[jira] [Commented] (DERBY-6607) Derby is using territory/collation for equality, not just ordering (incorrectly?)

Knut Anders Hatlen (JIRA) Wed, 11 Jun 2014 02:06:18 -0700

    [ 
https://issues.apache.org/jira/browse/DERBY-6607?page=com.atlassian.jira.plugin.system.issuetabpanels:comment-tabpanel&focusedCommentId=14027562#comment-14027562
 ]


Knut Anders Hatlen commented on DERBY-6607:
-------------------------------------------

I believe Derby is behaving correctly by using collation for equality. 
SQL:2011, part 2, 9.11 Equality operations, syntax rule 4 says: "Let VS be the 
set of declared types of the operands of an equality operation.
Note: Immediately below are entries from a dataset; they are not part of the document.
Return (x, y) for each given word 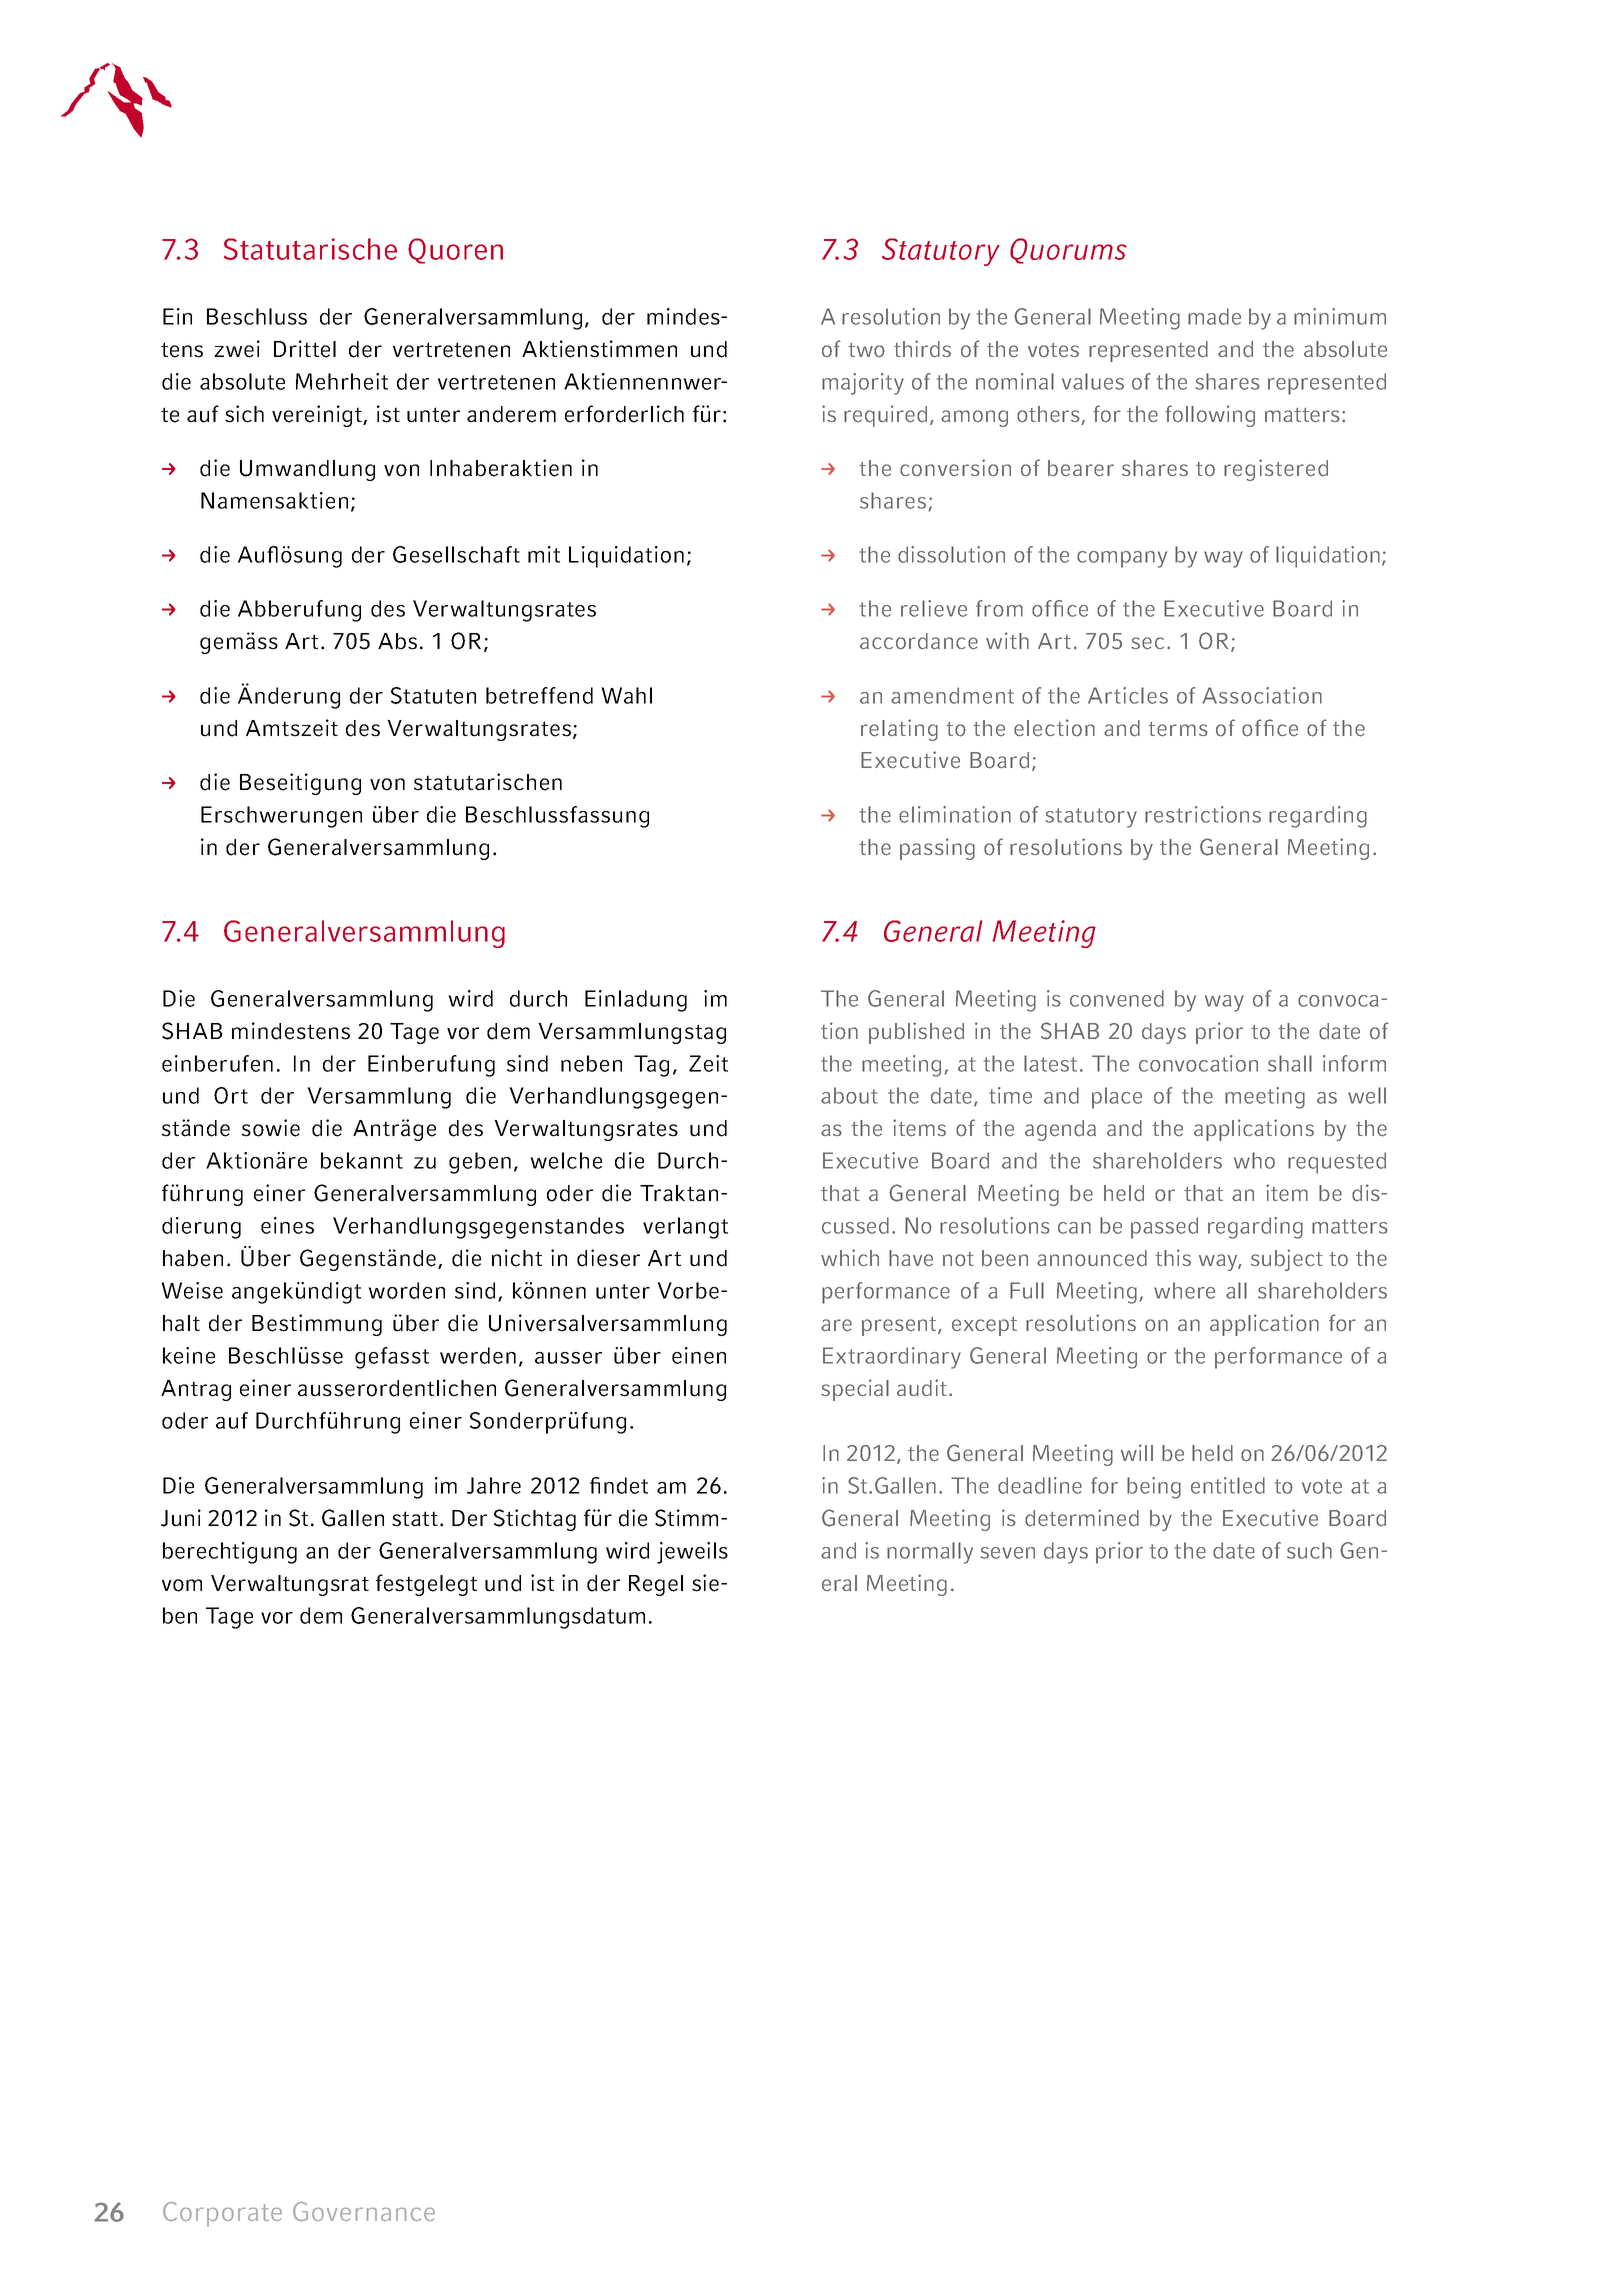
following (1210, 416)
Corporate (222, 2214)
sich (244, 414)
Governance (364, 2211)
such (1309, 1550)
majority (863, 384)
If VS comprises 
character string types, then the Syntax Rules of Subclause 9.15, “Collation 
determination”, are applied with VS as TYPESET; let the collation to be used in 
the equality operation be the COLL returned from the application of those 
Syntax Rules."

{quote}
In terms of collation (ordering), Japanese consider these to be equal.  So, in 
the following Java code, the call to 'compare()' would return 0:
{code:java}
Collator collator = Collator.getInstance(Locale.JAPAN);
collator.setStrength(Collator.PRIMARY);
return collator.compare("ケーキ", "けーき");
{code}
{quote}

FWIW, the above code returns -1 in my environment (Debian 7.5, JDK 8u5). It 
might be that the Japanese signs get garbled when I copy them from the bug 
report (they look okay to me, though). Unicode escape codes might be more 
reliable.

{quote}
The following SQL should delete both cats:
{code:sql}
DELETE FROM tags WHERE tag='cAT'
{code}

But from the Japanese perspective, the following code would _erroneously_ 
delete both cakes:
{code:sql}
DELETE FROM tags WHERE tag='ケーキ'
{code}
{quote}

In my environment, it seems to behave the way you want:

{noformat}
ij version 10.11
ij> connect 
'jdbc:derby:memory:db;create=true;territory=ja_JP;collation=TERRITORY_BASED:PRIMARY';
ij> create table tags(tag varchar(10));
0 rows inserted/updated/deleted
ij> insert into tags values 'Cat', 'cat', 'ケーキ', 'けーき';
4 rows inserted/updated/deleted
ij> delete from tags where tag = 'cAT';
2 rows inserted/updated/deleted
ij> delete from tags where tag='ケーキ';
1 row inserted/updated/deleted
ij> select * from tags;
TAG       
----------
けーき       

1 row selected
{noformat}

{quote}
They consider the two expressions of the word cake distinct, but consider the 
two cats as equivalent.  The Collator considers them all equivalent.  It is as 
if {{String.equals()}} should be used if the _lvalue_ _or_ _rvalue_ of an = 
operator is Japanese, and use {{Collator.equals()}} if the _lvalue_ _and_ 
_rvalue_ are "ascii-betical".
{quote}

Maybe you could achieve that by creating a custom collator which treats 
case-differences in Latin letters as secondary differences and 
hiragana/katakana as primary differences, or something of that sort. 
http://db.apache.org/derby/docs/10.10/devguide/tdevdvlpcustomcollation.html 
shows an example of how to create a custom collator.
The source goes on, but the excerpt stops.